YOUR ASSIGNMENT -> Every line from the one containing "Given: Edit the quantity field showing 1.00" through the end of the listing below must be given again exactly, and nothing else; exclude pictures.

INFORMATION GIVEN ->
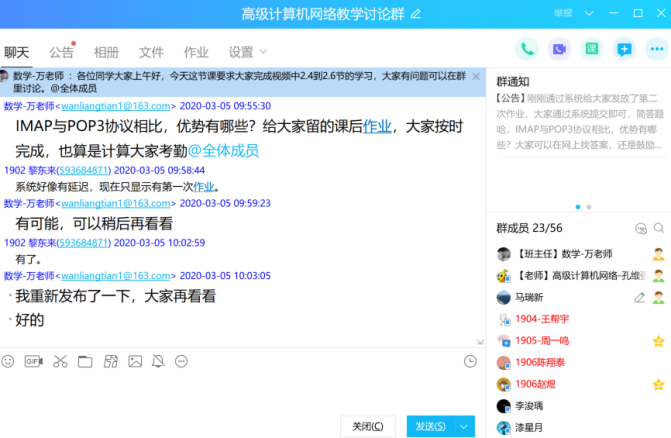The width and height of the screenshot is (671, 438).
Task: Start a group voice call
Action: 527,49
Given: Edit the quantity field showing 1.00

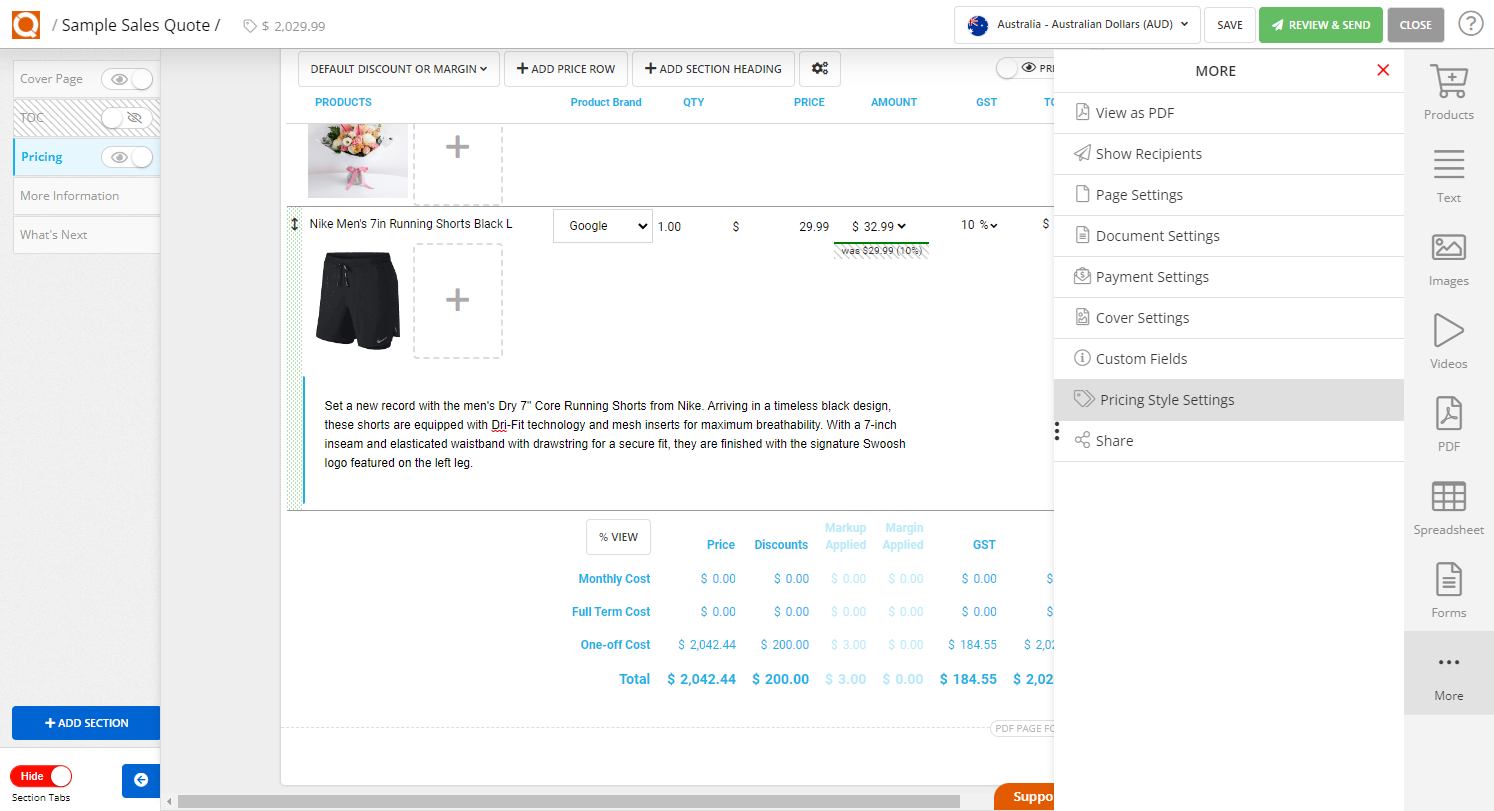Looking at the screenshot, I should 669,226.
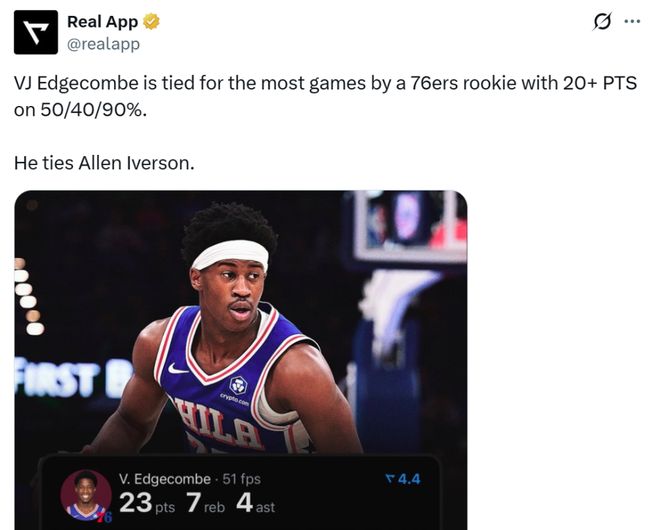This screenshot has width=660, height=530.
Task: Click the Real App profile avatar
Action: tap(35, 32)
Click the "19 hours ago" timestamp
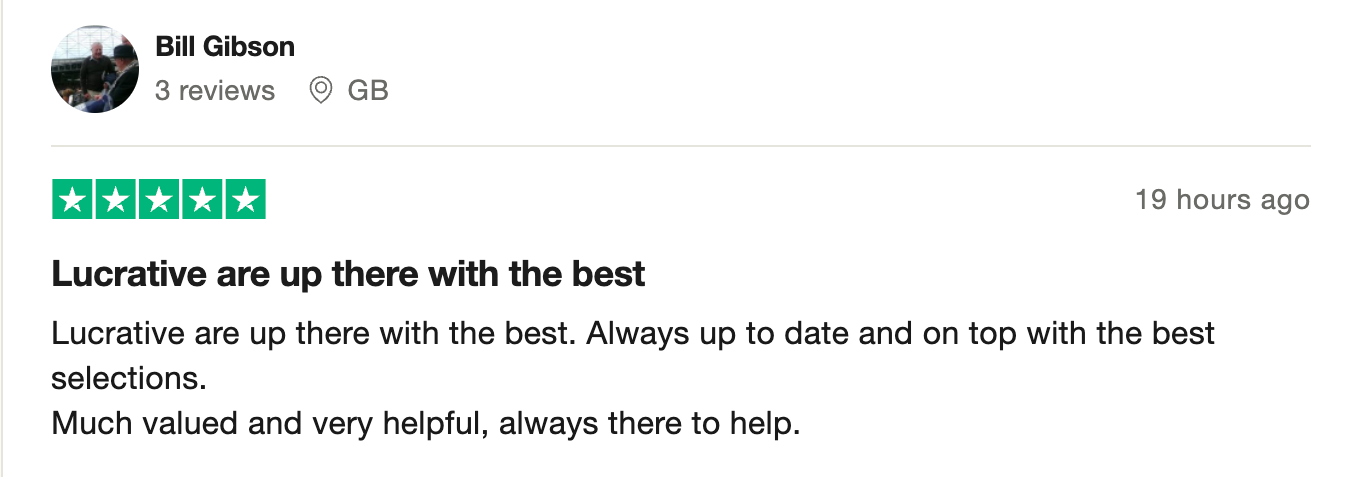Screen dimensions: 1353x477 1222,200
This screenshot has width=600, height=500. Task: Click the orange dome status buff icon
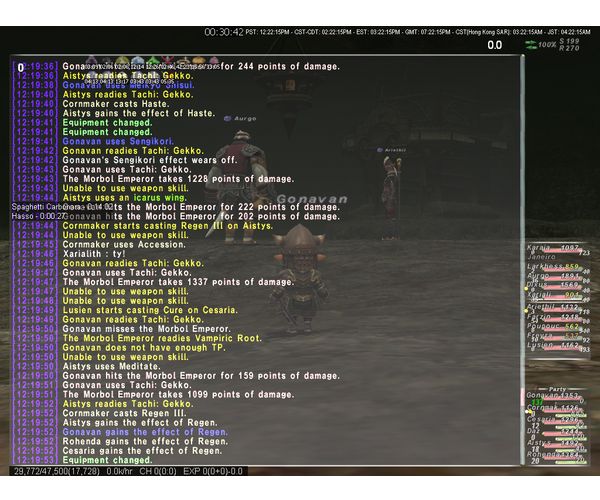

ANSWER TO THIS TASK ->
Given: Edit the quantity field showing 1.00

Looking at the screenshot, I should 669,226.
This screenshot has width=660, height=530.
Task: Click the Real App profile avatar
Action: tap(35, 32)
Click the "19 hours ago" timestamp
Screen dimensions: 1353x477 1222,200
This screenshot has width=600, height=500. Task: Click the orange dome status buff icon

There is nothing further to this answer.